- **Task instructions**
Revise the entries below so that every instance of "cross-section" reads "section view", with nothing else changed.

* begin Input material *

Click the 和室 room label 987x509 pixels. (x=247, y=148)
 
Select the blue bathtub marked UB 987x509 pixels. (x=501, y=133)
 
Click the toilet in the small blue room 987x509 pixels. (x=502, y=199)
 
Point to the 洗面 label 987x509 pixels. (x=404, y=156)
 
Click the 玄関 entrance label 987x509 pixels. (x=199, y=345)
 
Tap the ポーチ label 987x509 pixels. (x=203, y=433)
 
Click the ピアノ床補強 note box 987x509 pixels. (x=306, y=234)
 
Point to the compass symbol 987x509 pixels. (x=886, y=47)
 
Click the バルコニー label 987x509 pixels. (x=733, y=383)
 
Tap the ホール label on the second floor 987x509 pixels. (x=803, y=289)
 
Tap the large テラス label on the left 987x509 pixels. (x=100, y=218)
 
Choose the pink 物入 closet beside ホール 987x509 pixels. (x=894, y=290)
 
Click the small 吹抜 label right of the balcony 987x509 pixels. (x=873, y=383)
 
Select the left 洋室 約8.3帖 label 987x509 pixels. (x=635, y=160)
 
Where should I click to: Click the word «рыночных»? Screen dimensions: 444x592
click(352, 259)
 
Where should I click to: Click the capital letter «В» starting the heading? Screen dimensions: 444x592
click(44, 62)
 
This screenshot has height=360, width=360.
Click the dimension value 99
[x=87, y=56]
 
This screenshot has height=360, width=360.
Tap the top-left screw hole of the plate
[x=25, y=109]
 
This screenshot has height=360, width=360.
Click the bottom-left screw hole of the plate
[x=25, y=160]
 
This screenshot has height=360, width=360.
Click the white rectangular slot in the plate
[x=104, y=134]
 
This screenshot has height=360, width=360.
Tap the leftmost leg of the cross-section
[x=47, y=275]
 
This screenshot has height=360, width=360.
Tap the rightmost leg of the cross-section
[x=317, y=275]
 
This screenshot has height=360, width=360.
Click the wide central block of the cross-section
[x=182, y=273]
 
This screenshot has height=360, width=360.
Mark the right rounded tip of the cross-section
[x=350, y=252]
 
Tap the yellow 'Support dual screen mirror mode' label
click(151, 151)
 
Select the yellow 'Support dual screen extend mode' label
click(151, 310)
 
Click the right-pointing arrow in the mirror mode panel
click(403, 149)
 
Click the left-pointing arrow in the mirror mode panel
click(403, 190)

* end Input material *

- **Response below**
Click the 和室 room label 987x509 pixels. (x=247, y=148)
 
Select the blue bathtub marked UB 987x509 pixels. (x=501, y=133)
 
Click the toilet in the small blue room 987x509 pixels. (x=502, y=199)
 
Point to the 洗面 label 987x509 pixels. (x=404, y=156)
 
Click the 玄関 entrance label 987x509 pixels. (x=199, y=345)
 
Tap the ポーチ label 987x509 pixels. (x=203, y=433)
 
Click the ピアノ床補強 note box 987x509 pixels. (x=306, y=234)
 
Point to the compass symbol 987x509 pixels. (x=886, y=47)
 
Click the バルコニー label 987x509 pixels. (x=733, y=383)
 
Tap the ホール label on the second floor 987x509 pixels. (x=803, y=289)
 
Tap the large テラス label on the left 987x509 pixels. (x=100, y=218)
 
Choose the pink 物入 closet beside ホール 987x509 pixels. (x=894, y=290)
 
Click the small 吹抜 label right of the balcony 987x509 pixels. (x=873, y=383)
 
Select the left 洋室 約8.3帖 label 987x509 pixels. (x=635, y=160)
 
Where should I click to: Click the word «рыночных»? Screen dimensions: 444x592
click(352, 259)
 
Where should I click to: Click the capital letter «В» starting the heading? Screen dimensions: 444x592
click(44, 62)
 
This screenshot has height=360, width=360.
Click the dimension value 99
[x=87, y=56]
 
This screenshot has height=360, width=360.
Tap the top-left screw hole of the plate
[x=25, y=109]
 
This screenshot has height=360, width=360.
Click the bottom-left screw hole of the plate
[x=25, y=160]
 
This screenshot has height=360, width=360.
Click the white rectangular slot in the plate
[x=104, y=134]
 
This screenshot has height=360, width=360.
Tap the leftmost leg of the section view
[x=47, y=275]
 
This screenshot has height=360, width=360.
Tap the rightmost leg of the section view
[x=317, y=275]
 
This screenshot has height=360, width=360.
Click the wide central block of the section view
[x=182, y=273]
 
This screenshot has height=360, width=360.
Mark the right rounded tip of the section view
[x=350, y=252]
 
Tap the yellow 'Support dual screen mirror mode' label
click(151, 151)
 
Select the yellow 'Support dual screen extend mode' label
click(151, 310)
 
Click the right-pointing arrow in the mirror mode panel
click(403, 149)
 
Click the left-pointing arrow in the mirror mode panel
click(403, 190)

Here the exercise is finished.